Wayne Brown and Tory Whanau.
Wayne Brown and Tory Whanau.

PoliticsMarch 23, 2023

Wellington mayor decries ‘Auxit’ as Wayne Brown leads Auckland out of local government group

Wayne Brown and Tory Whanau.
Wayne Brown and Tory Whanau.

The Auckland mayor’s casting vote to take the Super City out of Local Government NZ shows a lack of team play, says Tory Whanau, while LGNZ’s president insists it will cost everyone, including Auckland ratepayers. 

The Auckland Council withdrawal from Local Government NZ, a national association of local, regional and unitary councils, shows a lack of willingness to work collaboratively in the country’s interests, says Wellington’s mayor, Tory Whanau.

An Auckland governing body vote this afternoon was split down the middle 10-10, with Mayor Wayne Brown using his  casting vote to cut the cord with the group. It amounted to an “Auxit”, said Whanau. 

“It’s disappointing that Auckland has decided to leave LGNZ as councils need to work collaboratively to solve problems facing Aotearoa,” she  told The Spinoff. “Obviously, Mayor Brown and his supporters believe ‘Auxit’ is good for their city and not being a team player is OK. It’s not a view I share.”

Stuart Crosby, president of Local Government New Zealand, said it was “really disappointing that the mayor has used his casting vote to leave LGNZ”, and that claims of savings rung hollow. 

“The irony of cost savings now means Auckland ratepayers will now have to pick up the bill – Aucklanders were to benefit from more than a million dollars a year in savings associated with their membership,” he said. “This decision also has an enormous impact on elected members who are underrepresented such as our Māori elected members and young elected members. By leaving, they’ve ignored the view of the majority of local boards.”

Fifteen of 21 local boards across Auckland supported remaining a member.

“They need us more than we need them,” Brown said of LGNZ, calling withdrawal an “easy saving”. Auckland Council contributions amounted to around $400,000 annually, according to staff. Among the benefits identified was participation in a collective street lighting programme that had saved Auckland around $1 million. 

Brown voted for withdrawal despite solicitations from counterparts, he said. “I have been approached by a number of mayors who actually want me to stay in so that I can come down and fix it,” the mayor told councillors. “Well, there’s quite a lot of things to fix here, before I go and fix that.”

Brown, who told councillors he had received around 1,300 emails from people opposed to LGNZ membership, said the body made it “really easy for the minister of local government to dispense with consultation” by speaking to a group of mayors at the same time. “By staying on our own we force them to come and see us,” he said.
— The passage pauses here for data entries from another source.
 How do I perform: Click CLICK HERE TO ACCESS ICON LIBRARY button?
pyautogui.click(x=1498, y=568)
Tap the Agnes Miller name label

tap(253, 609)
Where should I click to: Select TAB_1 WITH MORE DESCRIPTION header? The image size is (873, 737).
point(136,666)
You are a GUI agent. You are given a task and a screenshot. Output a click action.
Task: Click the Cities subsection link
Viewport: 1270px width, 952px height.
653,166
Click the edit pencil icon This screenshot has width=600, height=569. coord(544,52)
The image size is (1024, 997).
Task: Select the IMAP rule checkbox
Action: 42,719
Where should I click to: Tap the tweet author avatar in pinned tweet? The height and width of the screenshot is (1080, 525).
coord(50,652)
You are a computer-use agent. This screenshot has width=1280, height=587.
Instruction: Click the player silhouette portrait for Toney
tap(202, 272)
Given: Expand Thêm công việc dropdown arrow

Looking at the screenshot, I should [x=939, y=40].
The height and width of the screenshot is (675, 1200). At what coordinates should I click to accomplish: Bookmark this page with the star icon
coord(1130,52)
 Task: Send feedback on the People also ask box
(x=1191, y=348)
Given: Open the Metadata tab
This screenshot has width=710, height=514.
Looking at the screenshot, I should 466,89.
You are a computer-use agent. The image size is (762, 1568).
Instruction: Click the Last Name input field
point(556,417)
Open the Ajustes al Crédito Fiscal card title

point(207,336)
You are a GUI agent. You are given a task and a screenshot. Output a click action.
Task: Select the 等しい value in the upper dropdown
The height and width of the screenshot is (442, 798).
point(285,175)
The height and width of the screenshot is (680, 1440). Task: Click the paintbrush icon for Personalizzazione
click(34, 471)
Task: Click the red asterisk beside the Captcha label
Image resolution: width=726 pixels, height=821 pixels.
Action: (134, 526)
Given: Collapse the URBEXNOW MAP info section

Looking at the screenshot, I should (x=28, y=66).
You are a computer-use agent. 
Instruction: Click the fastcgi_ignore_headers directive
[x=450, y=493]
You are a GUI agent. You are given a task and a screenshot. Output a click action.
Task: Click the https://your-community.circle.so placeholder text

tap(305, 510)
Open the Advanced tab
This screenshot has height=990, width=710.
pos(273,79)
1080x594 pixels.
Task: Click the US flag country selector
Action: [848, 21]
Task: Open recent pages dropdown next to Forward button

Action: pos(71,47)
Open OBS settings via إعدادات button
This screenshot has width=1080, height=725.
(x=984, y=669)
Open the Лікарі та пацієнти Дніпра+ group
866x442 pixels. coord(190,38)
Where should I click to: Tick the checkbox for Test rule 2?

Brown’s disinclination to be a member of the group was informed by his own experience as a musician, he said. “My band regularly plays at the conferences when they’re held in the Bay of Islands,” Brown told the council meeting. “Watching 800 members of local boards – no wonder they love them all – getting completely pissed and dancing all night long for no benefit whatsoever to ratepayers has kind of questioned my value of it.”

Councillors Lotu Fuli and Alf Filipaina both stressed that LGNZ allowed Māori and Pasifika local body politicians around the country to build networks, while Richard Hills said the association had played an important role in encouraging younger people to put themselves forward for office, as well as in advocating shared concerns to local government. To quit, he said, was “pretty petty”.

Jo Bartley agreed, saying the decision reeked of a lack of collegiality and “buying into the Jafa complex”.

Wayne Walker, supporting withdrawal, said LGNZ had taken “counterproductive” stances on three waters and housing intensification, and councils would be better to coordinate “on an issue-by-issue basis”, while Mike Lee reckoned that LGNZ had “evolved to be in many respects another layer of the national bureaucracy … frankly, a part of the elitist Wellington beltway power structure”. Filipaina said he was appalled by some of the arguments put forward by exiters, which reminded him of watching on CNN “Republican Party [advocates] that had listened to QAnon for their theories”.